Methodological details: The results of this analysis represent the world as seen through the lens of LinkedIn data. As such, it is influenced by how members chose to use the site, which can vary based on professional, social, and regional culture, as well as overall site availability and accessibility. These variances were not accounted for in the analysis. Additionally, nationality and visa status are not fields included in the LinkedIn profile. Therefore, we cannot make any inferences on the citizenship of our members who were included in this analysis.

Only countries with more than 3,000 members who made a move between November 2012 and November 2013 were included in our ranking. China was specifically excluded from our analysis as our official entry into the country was announced after the time window of our analysis. At the time of the analysis, LinkedIn was only available in English, resulting in multinational corporations being over-represented among members in China, which presented a significant artificial skew in our analysis.

We determined the geographic movements of our members in the last year by looking at every new position that was added to profiles between November 2012 and November 2013, which included a regionally specific location (e.g. “Greater Los Angeles Area”) that differed from the regionally specific location of the previously held position (e.g. “Greater New York City Area”).
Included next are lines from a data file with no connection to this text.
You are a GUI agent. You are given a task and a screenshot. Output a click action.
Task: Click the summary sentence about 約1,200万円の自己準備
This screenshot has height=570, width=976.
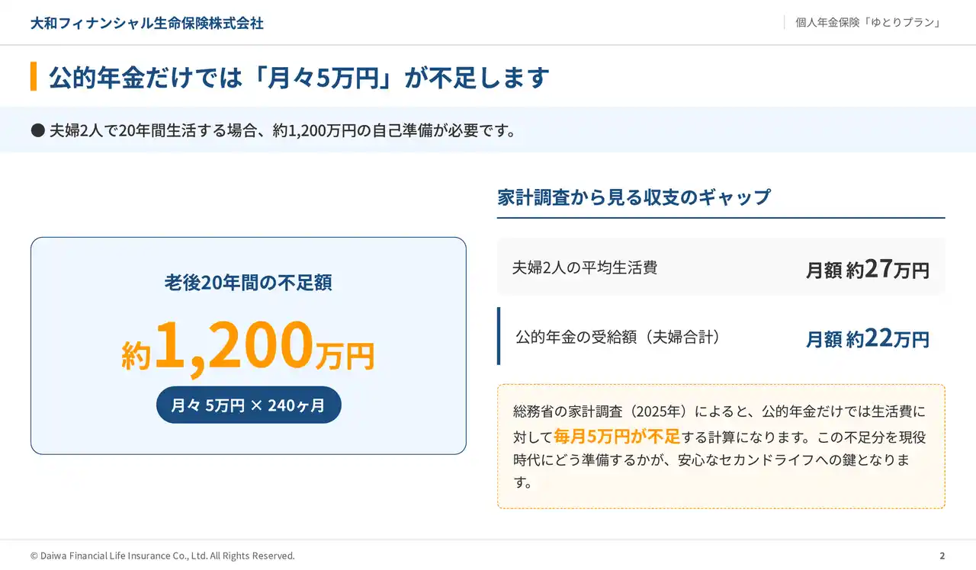tap(283, 130)
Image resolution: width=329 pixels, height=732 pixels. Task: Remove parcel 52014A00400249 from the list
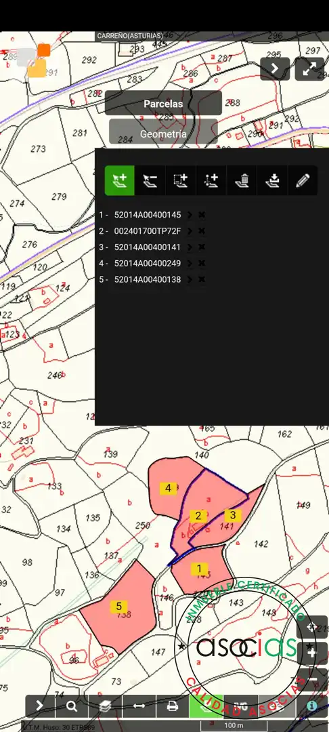202,263
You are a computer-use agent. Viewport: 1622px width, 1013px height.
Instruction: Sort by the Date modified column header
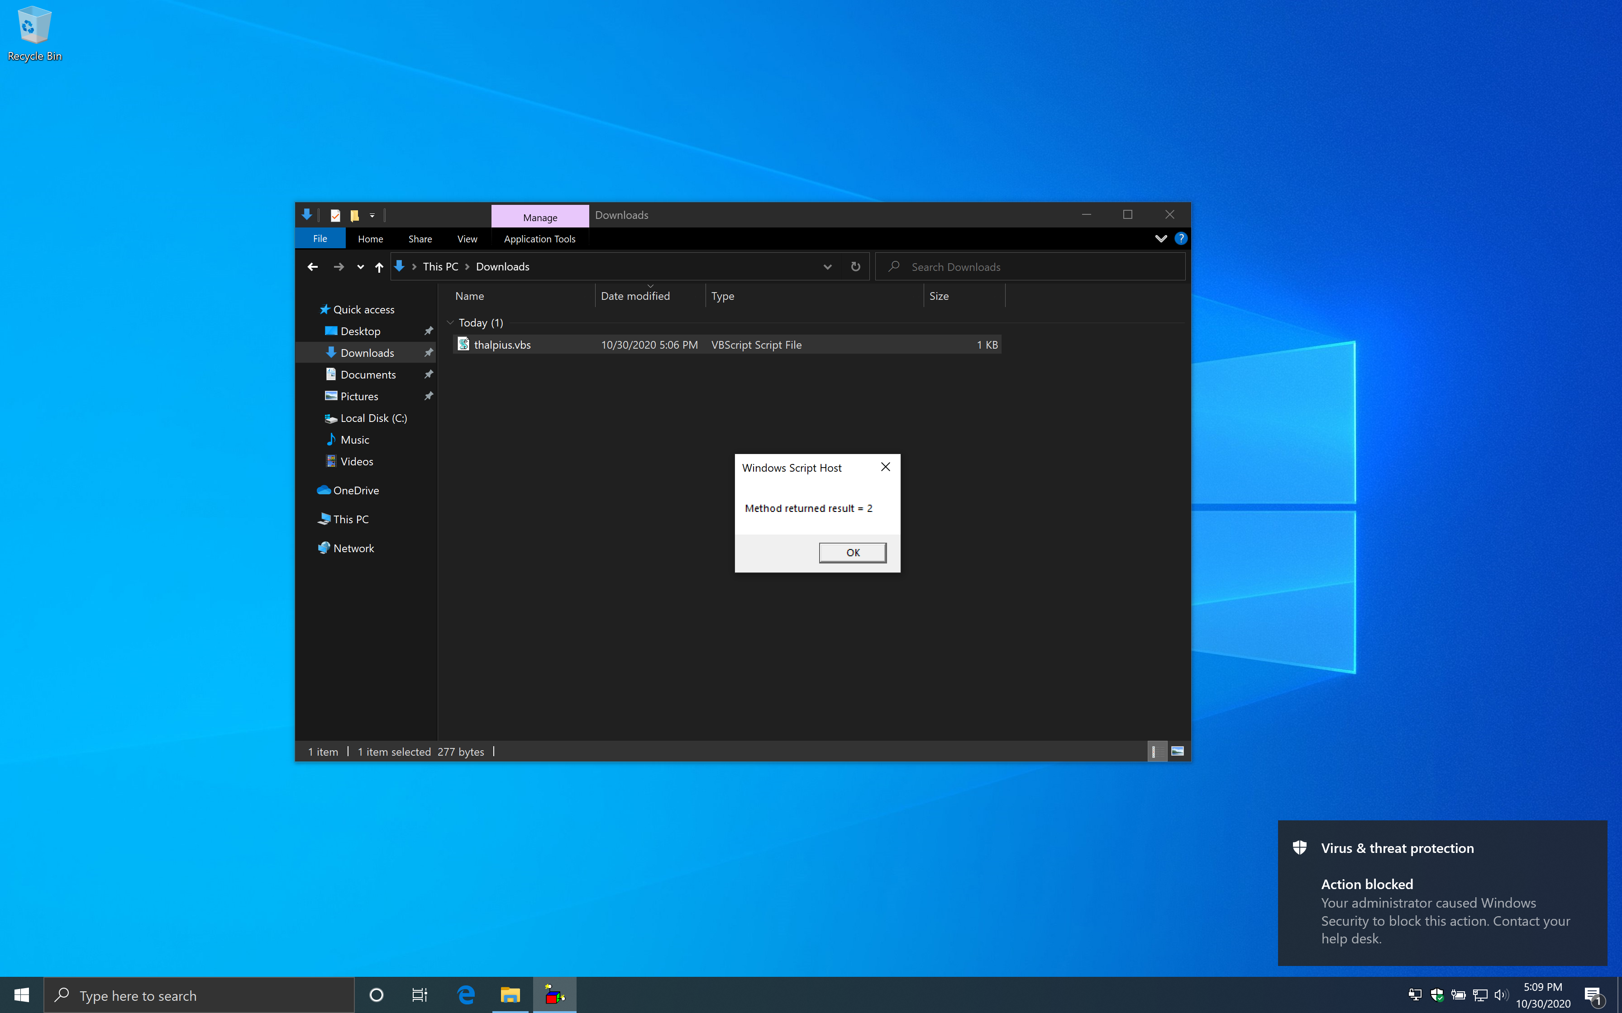[635, 296]
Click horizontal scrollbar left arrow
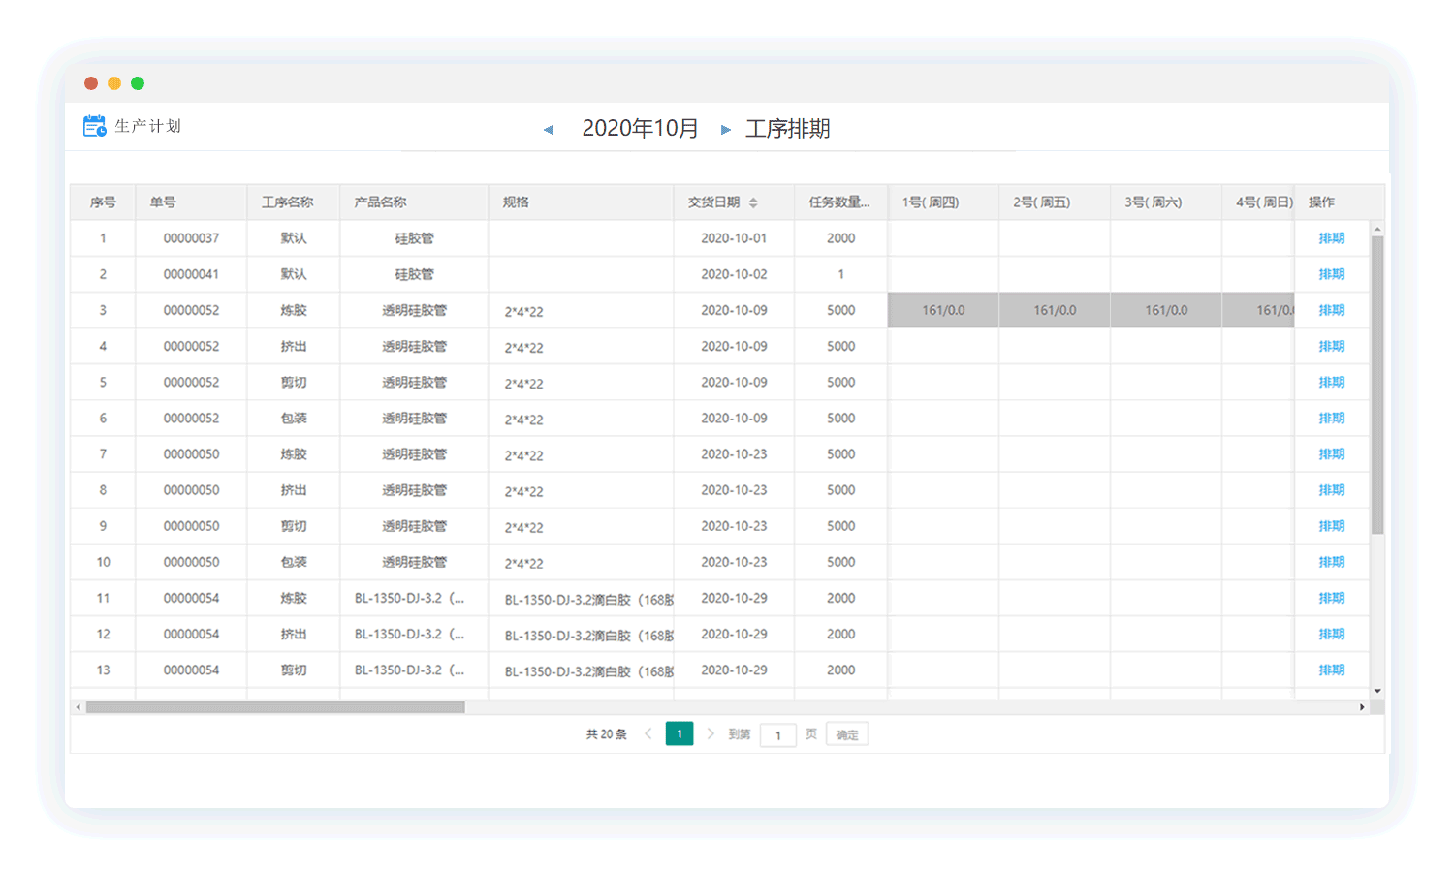The width and height of the screenshot is (1454, 872). pos(79,707)
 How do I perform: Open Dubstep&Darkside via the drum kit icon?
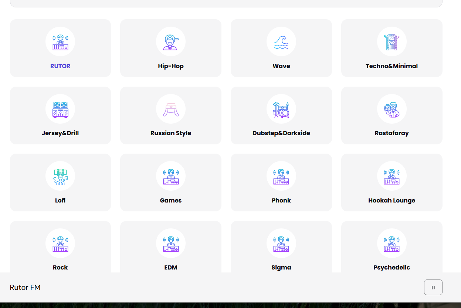point(281,109)
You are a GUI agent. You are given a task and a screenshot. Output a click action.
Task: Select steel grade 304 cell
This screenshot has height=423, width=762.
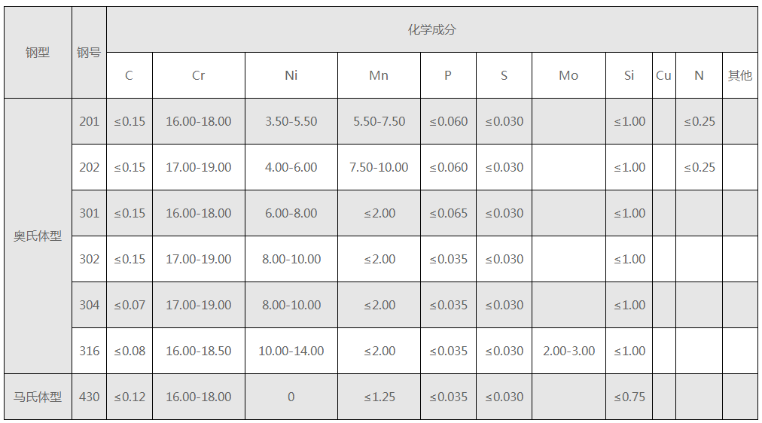(89, 305)
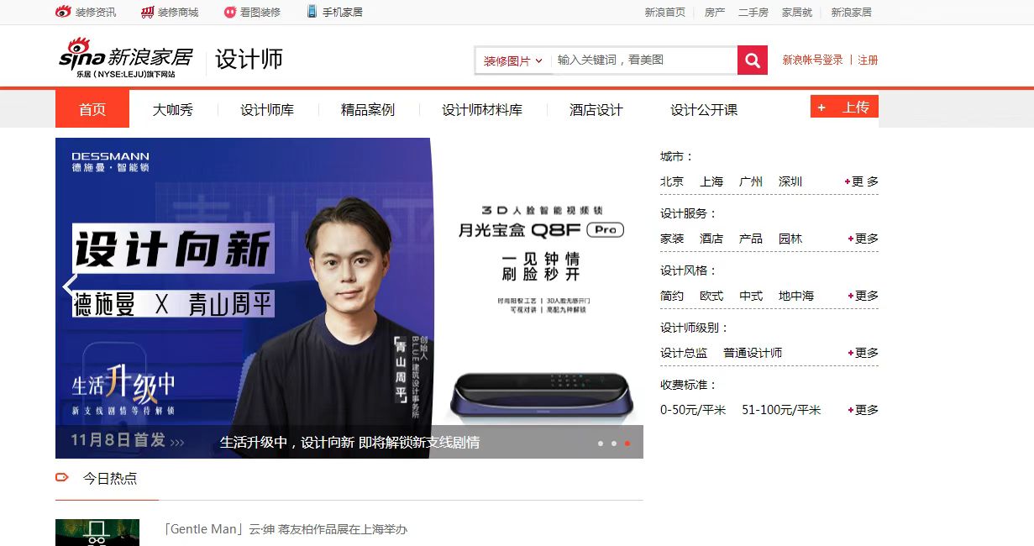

Next, we excluded movements that did not exceed 100 miles (161 km), based on the direct distance between two geographic coordinates, generalized as the geographic center of each region.

To determine most unique skill categories among movers, we first grouped individual skills into meaningful categories. Then we isolated the skill categories that were most likely to be found among our sample set of movers and not in our sample set of non-movers. To determine the industries most likely to move, we grouped members into industries based on the company they work for, and compared industry groups by the percentage of members that moved in the past year. Finally, to determine which business functions were most likely to move, we categorized members into functions by classifying their titles into functional groups, and compared functions by the percentage of members that moved in the past year.